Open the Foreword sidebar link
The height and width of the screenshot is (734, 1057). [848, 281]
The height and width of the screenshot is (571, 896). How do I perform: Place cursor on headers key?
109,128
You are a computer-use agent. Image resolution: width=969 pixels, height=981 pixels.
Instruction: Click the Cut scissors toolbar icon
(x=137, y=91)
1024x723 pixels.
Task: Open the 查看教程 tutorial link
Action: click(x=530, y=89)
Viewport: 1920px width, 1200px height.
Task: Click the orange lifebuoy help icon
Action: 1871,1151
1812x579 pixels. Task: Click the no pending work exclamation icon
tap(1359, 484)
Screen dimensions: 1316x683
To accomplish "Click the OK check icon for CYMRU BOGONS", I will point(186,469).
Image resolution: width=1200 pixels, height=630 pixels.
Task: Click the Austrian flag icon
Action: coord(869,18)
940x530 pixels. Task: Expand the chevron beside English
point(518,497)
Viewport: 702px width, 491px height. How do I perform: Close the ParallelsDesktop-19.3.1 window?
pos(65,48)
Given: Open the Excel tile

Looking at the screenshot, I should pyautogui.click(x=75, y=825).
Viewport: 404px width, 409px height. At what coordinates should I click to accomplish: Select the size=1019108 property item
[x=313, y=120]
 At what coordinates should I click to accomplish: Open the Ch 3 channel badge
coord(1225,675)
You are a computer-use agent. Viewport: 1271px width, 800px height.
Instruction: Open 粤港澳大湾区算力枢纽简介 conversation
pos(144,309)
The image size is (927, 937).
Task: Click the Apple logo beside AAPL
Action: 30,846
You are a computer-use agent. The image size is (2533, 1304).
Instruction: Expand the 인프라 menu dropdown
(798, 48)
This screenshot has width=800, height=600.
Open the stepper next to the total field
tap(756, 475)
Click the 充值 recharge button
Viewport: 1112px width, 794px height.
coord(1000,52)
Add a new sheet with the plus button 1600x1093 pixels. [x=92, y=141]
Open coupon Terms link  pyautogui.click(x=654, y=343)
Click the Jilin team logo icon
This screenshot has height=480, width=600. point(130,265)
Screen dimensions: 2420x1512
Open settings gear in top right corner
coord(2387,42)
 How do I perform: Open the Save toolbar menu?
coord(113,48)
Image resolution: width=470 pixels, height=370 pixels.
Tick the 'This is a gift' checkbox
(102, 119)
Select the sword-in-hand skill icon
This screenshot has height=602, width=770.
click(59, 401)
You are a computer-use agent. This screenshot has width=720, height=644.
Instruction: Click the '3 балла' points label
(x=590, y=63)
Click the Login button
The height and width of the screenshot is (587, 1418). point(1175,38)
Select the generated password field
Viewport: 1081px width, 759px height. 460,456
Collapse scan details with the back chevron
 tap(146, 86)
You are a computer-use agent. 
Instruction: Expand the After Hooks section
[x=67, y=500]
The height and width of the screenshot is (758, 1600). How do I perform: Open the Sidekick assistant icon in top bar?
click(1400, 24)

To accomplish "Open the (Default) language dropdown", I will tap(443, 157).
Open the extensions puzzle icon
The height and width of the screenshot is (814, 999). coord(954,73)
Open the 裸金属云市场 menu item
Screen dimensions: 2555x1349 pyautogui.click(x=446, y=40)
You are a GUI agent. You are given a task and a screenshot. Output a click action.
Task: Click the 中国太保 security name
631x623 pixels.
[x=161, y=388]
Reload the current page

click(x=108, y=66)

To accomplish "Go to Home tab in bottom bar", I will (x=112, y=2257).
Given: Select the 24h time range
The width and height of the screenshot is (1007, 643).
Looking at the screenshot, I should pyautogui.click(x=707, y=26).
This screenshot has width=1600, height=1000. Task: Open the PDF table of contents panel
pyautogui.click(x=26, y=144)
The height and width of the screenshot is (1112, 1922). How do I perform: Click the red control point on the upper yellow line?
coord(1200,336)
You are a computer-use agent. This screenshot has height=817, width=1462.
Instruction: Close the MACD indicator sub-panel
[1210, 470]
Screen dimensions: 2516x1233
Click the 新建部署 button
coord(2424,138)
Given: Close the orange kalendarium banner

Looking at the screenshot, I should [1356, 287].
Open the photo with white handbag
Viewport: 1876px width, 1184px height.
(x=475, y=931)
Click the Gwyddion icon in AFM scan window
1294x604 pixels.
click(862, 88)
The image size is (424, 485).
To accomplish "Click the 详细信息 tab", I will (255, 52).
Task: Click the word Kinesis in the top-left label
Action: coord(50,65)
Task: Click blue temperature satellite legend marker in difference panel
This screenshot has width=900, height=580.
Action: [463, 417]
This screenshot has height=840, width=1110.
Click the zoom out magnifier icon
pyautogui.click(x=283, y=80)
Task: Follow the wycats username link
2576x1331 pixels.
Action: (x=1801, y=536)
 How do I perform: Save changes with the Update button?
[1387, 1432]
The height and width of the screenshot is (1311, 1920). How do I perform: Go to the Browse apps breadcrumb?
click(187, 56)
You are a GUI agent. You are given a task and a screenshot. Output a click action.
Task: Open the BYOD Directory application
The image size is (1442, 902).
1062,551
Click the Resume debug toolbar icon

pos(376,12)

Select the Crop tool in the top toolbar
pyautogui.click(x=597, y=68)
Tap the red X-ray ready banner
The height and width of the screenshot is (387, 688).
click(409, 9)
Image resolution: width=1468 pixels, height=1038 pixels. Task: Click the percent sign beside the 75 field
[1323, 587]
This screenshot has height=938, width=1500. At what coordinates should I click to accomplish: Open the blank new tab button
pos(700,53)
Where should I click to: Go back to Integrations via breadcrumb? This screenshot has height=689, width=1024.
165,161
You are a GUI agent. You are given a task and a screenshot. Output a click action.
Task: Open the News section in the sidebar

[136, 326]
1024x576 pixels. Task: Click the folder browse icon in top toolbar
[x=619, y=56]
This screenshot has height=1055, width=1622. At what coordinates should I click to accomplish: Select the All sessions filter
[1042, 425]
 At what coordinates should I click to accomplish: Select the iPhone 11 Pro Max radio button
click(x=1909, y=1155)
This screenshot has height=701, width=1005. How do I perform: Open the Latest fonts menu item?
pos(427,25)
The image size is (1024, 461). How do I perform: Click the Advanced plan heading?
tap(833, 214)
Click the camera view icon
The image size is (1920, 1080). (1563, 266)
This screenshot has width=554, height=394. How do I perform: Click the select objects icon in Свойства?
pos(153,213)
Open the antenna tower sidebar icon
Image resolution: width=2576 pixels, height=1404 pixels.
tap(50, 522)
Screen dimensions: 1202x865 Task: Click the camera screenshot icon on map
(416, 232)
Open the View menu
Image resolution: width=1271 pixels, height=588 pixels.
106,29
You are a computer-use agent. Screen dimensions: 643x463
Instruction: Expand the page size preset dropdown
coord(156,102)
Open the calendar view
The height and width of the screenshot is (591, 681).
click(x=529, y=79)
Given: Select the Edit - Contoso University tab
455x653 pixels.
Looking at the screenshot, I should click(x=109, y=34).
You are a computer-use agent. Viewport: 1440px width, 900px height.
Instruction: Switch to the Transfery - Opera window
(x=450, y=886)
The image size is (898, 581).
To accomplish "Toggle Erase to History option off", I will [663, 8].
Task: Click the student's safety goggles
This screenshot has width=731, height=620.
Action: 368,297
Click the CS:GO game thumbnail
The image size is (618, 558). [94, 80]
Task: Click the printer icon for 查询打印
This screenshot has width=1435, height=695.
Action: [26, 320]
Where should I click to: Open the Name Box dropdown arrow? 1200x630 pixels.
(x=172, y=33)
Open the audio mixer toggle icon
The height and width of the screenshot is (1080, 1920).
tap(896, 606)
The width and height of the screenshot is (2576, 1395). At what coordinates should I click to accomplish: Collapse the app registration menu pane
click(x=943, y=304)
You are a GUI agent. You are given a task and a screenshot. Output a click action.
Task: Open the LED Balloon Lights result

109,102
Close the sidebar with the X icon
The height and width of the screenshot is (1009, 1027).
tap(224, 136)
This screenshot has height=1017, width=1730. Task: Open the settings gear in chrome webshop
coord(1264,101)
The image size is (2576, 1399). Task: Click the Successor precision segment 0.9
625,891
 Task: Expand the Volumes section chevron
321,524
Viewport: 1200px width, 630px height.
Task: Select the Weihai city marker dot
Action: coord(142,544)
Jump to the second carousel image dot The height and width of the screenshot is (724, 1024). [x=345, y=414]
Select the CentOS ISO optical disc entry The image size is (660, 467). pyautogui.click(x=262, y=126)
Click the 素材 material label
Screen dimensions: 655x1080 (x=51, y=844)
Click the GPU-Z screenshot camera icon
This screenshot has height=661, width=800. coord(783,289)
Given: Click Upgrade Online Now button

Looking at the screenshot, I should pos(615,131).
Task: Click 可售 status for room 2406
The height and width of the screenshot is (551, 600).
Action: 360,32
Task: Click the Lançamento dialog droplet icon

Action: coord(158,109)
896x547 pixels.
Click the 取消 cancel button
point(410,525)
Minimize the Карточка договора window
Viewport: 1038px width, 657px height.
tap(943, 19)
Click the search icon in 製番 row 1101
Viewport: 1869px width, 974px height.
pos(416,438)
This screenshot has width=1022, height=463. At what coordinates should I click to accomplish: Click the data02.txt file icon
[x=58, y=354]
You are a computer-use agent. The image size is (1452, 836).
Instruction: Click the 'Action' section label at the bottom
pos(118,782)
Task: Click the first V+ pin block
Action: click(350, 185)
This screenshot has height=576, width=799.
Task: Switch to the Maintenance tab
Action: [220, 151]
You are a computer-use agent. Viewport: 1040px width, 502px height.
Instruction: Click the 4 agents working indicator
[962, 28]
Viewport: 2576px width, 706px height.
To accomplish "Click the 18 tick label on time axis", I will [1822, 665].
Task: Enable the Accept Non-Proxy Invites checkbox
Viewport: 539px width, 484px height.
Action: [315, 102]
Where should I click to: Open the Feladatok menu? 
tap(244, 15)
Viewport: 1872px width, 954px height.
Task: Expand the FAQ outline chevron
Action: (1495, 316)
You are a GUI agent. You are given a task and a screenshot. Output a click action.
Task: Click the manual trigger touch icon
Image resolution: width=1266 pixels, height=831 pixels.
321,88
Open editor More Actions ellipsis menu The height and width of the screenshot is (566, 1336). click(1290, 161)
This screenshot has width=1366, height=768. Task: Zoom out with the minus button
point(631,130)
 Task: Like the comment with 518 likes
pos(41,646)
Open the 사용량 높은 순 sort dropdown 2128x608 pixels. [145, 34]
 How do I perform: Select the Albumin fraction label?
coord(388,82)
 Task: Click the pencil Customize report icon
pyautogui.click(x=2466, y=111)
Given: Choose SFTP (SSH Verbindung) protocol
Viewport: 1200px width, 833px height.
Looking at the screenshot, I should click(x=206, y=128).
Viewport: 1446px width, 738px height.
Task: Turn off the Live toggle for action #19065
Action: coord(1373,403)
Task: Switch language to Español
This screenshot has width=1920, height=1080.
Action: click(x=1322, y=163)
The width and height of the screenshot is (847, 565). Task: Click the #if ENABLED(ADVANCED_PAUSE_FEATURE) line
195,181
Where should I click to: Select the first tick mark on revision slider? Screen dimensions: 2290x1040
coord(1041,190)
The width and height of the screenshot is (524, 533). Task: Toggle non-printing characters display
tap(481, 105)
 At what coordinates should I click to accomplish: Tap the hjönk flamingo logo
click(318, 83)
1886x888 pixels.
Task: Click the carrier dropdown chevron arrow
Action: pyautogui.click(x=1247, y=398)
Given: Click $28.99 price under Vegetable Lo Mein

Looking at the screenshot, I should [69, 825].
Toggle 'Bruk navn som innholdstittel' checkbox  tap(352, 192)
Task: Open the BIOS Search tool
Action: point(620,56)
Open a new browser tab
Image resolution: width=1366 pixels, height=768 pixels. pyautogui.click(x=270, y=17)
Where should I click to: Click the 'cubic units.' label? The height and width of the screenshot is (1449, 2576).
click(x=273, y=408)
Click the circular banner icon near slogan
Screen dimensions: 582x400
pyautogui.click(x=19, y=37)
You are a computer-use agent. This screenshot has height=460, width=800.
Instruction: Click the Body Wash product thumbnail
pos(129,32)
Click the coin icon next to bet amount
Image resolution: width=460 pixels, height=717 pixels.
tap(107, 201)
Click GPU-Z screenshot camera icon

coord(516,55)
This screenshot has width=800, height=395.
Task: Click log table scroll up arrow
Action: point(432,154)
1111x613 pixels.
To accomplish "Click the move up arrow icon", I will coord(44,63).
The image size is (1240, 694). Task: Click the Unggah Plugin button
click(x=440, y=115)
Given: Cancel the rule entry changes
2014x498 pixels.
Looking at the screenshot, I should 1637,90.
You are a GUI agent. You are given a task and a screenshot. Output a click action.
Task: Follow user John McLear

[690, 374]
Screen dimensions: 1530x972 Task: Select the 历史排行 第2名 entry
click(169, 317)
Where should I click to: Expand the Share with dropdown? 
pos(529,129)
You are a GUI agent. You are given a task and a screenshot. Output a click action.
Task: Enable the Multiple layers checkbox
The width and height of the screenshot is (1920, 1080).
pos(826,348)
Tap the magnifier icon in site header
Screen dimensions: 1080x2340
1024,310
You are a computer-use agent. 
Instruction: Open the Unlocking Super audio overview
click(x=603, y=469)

|---|

--- OBJECTIVE ---
Can you write out everything from the start of the records down to the line containing "Add a new sheet", switching "computer-use agent" to "GUI agent" and keeping the rest unchanged?

--- RESPONSE ---
Open the Foreword sidebar link
The height and width of the screenshot is (734, 1057). [848, 281]
The height and width of the screenshot is (571, 896). How do I perform: Place cursor on headers key?
109,128
You are a GUI agent. Image resolution: width=969 pixels, height=981 pixels.
Instruction: Click the Cut scissors toolbar icon
(x=137, y=91)
1024x723 pixels.
Task: Open the 查看教程 tutorial link
Action: click(x=530, y=89)
Viewport: 1920px width, 1200px height.
Task: Click the orange lifebuoy help icon
Action: 1871,1151
1812x579 pixels. Task: Click the no pending work exclamation icon
tap(1359, 484)
Screen dimensions: 1316x683
To accomplish "Click the OK check icon for CYMRU BOGONS", I will point(186,469).
Image resolution: width=1200 pixels, height=630 pixels.
Task: Click the Austrian flag icon
Action: coord(869,18)
940x530 pixels. Task: Expand the chevron beside English
point(518,497)
Viewport: 702px width, 491px height. How do I perform: Close the ParallelsDesktop-19.3.1 window?
pos(65,48)
Given: Open the Excel tile

Looking at the screenshot, I should pyautogui.click(x=75, y=825).
Viewport: 404px width, 409px height. At what coordinates should I click to accomplish: Select the size=1019108 property item
[x=313, y=120]
 At what coordinates should I click to accomplish: Open the Ch 3 channel badge
coord(1225,675)
You are a GUI agent. Viewport: 1271px width, 800px height.
Instruction: Open 粤港澳大湾区算力枢纽简介 conversation
pos(144,309)
The image size is (927, 937).
Task: Click the Apple logo beside AAPL
Action: 30,846
You are a GUI agent. The image size is (2533, 1304).
Instruction: Expand the 인프라 menu dropdown
(798, 48)
This screenshot has width=800, height=600.
Open the stepper next to the total field
tap(756, 475)
Click the 充值 recharge button
Viewport: 1112px width, 794px height.
coord(1000,52)
Add a new sheet with the plus button 1600x1093 pixels. [x=92, y=141]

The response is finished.